Harvesting ADT data to VITAL
1 About this document
- Author
- Bron Dye, RUBRIC Technical Officer
- Tim McCallum, RUBRIC Technical Officer
- Purpose
- This technical report outlines how to use the ADT Harvest script to harvest items from an ADT repository for import to VITAL3.1
- Audience
- RUBRIC Project Partners and other users of ADT
- Requirements
- Access to an ADT website
- Python 2.4 installed on the system running the harvest and on the system containing the Fedora repository (where the ingest will take place)
- The libxml2 library, including the Python bindings, installed on the system to run the harvest
- Ensure pdf2text module is installed
- An instance of VITAL3.1 for ingest
- References
- Official ADT website
- http://adt.caul.edu.au/
- Official VITAL website at VTLS
- http://www.vtls.com/Products/vital.shtml
- Documentation on the FOXML (Fedora Object XML) specification
- http://www.fedora.info/download/2.1.1/userdocs/digitalobjects/introFOXML.html
- Official Python website
- http://www.python.org/
- Official libxml2 website
- http://xmlsoft.org/python.html
- Official py.test tool and library website
- http://codespeak.net/py/current/doc/test.html
- Official Subversion website
- http://subversion.tigris.org/
- Notes
- The ADT harvesting scripts have been developed on a Linux based system. Python is a cross platform programming language and therefore the scripts should also run under Microsoft Windows, and the OSX operating systems. This has not been tested.

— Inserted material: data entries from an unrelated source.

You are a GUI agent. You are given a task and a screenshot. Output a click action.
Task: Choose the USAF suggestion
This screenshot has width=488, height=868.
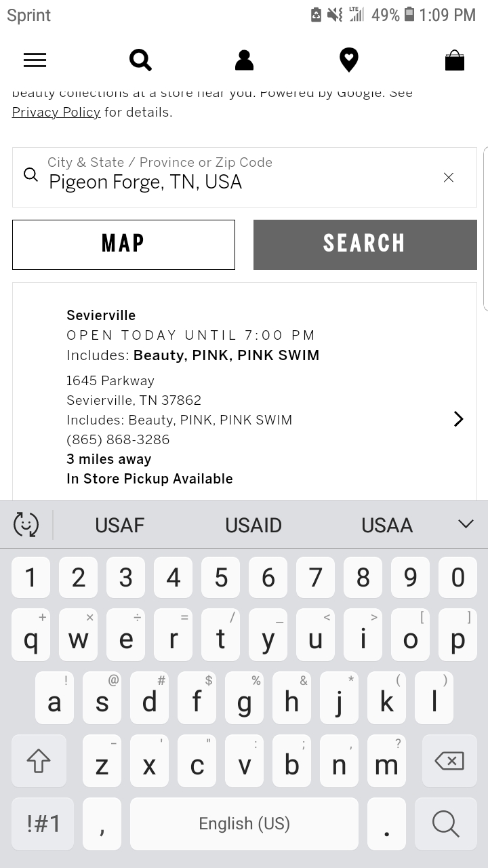[120, 526]
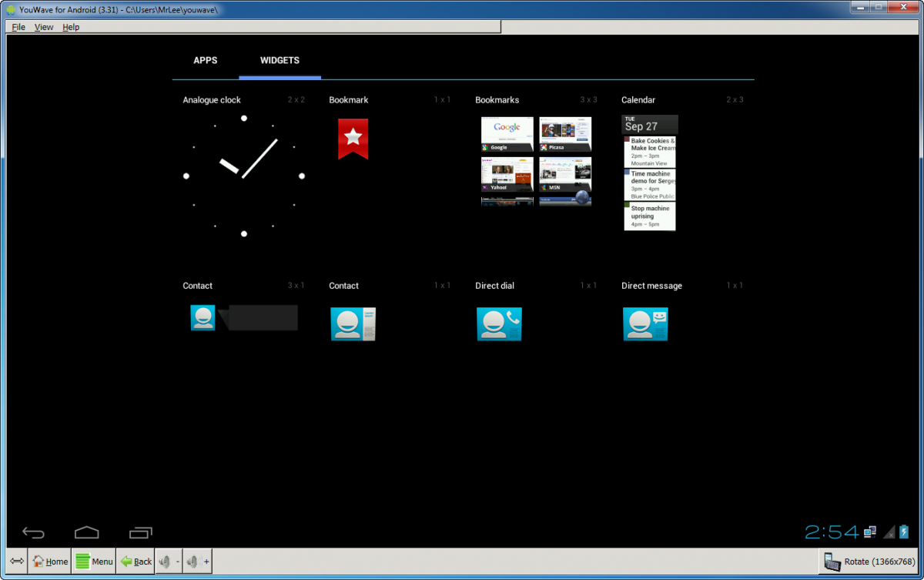
Task: Click the Rotate (1366x768) button
Action: coord(869,562)
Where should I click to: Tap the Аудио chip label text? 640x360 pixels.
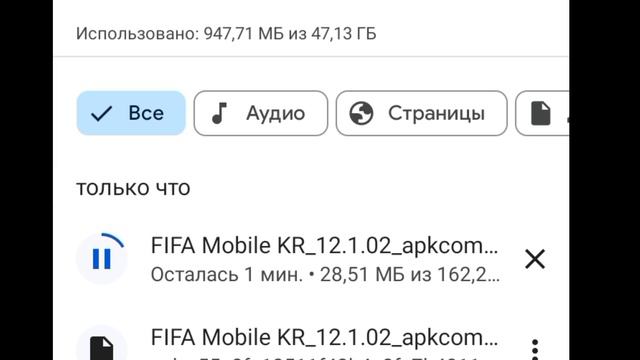(x=276, y=113)
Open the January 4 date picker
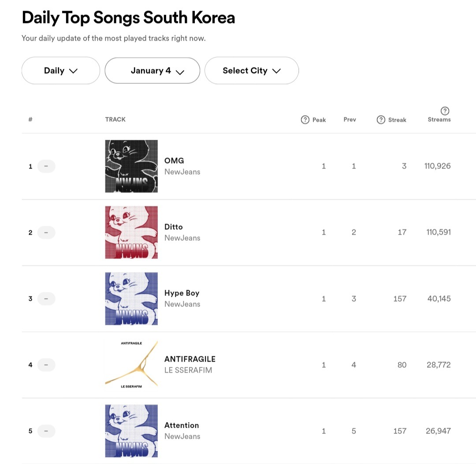476x464 pixels. tap(152, 71)
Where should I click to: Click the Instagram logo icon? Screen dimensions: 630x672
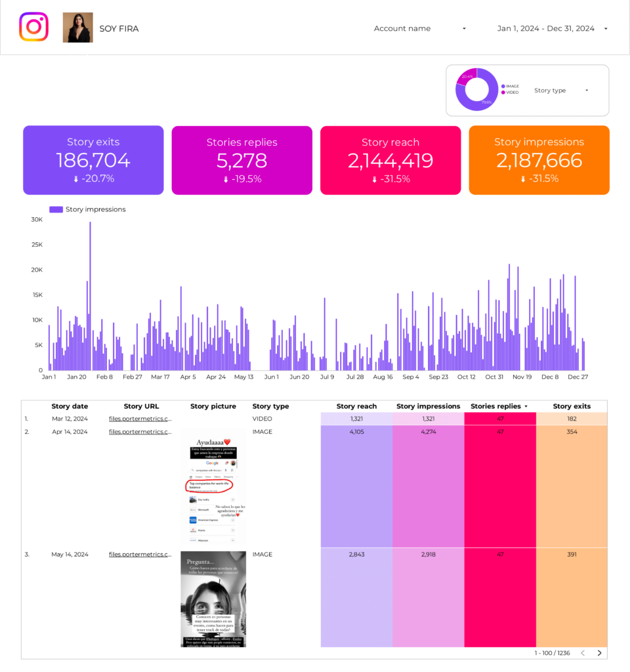33,28
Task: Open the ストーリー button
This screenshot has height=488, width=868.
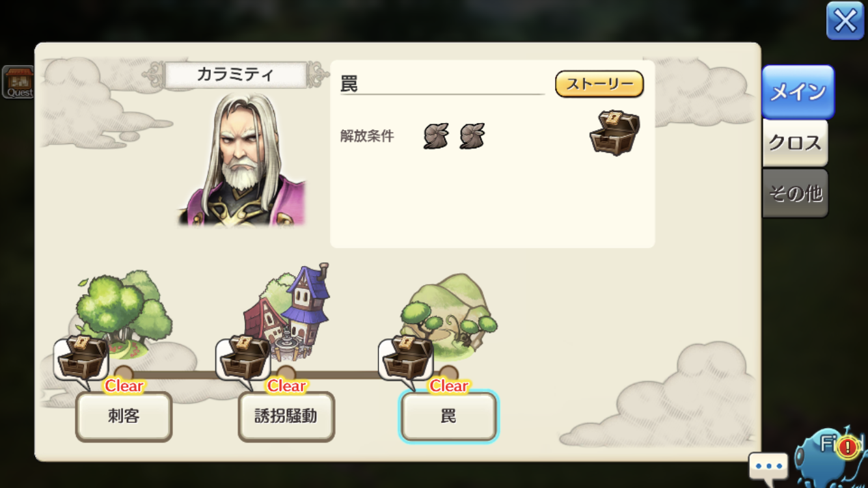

- The installation of the Python programming language and the libxml2 library, including Python bindings is outside the scope of this technical report. Many Linux distributions, such as Ubuntu, will have these already installed.
2 Background Information
A component of the work undertaken at RUBRIC-Central is the development of various data migration strategies. These strategies are designed to assist RUBRIC Project Partners to migrate data into, and out of, various systems. The data migrations specifically target the three institutional repository solutions under consideration as part of the project.
Interest was expressed in being able to migrate items from an Australian Digital Thesis (ADT) repository into other repositories, such as VITAL or DSpace. This technical report, and the associated Python scripts, comprise part of the strategy to achieve this goal.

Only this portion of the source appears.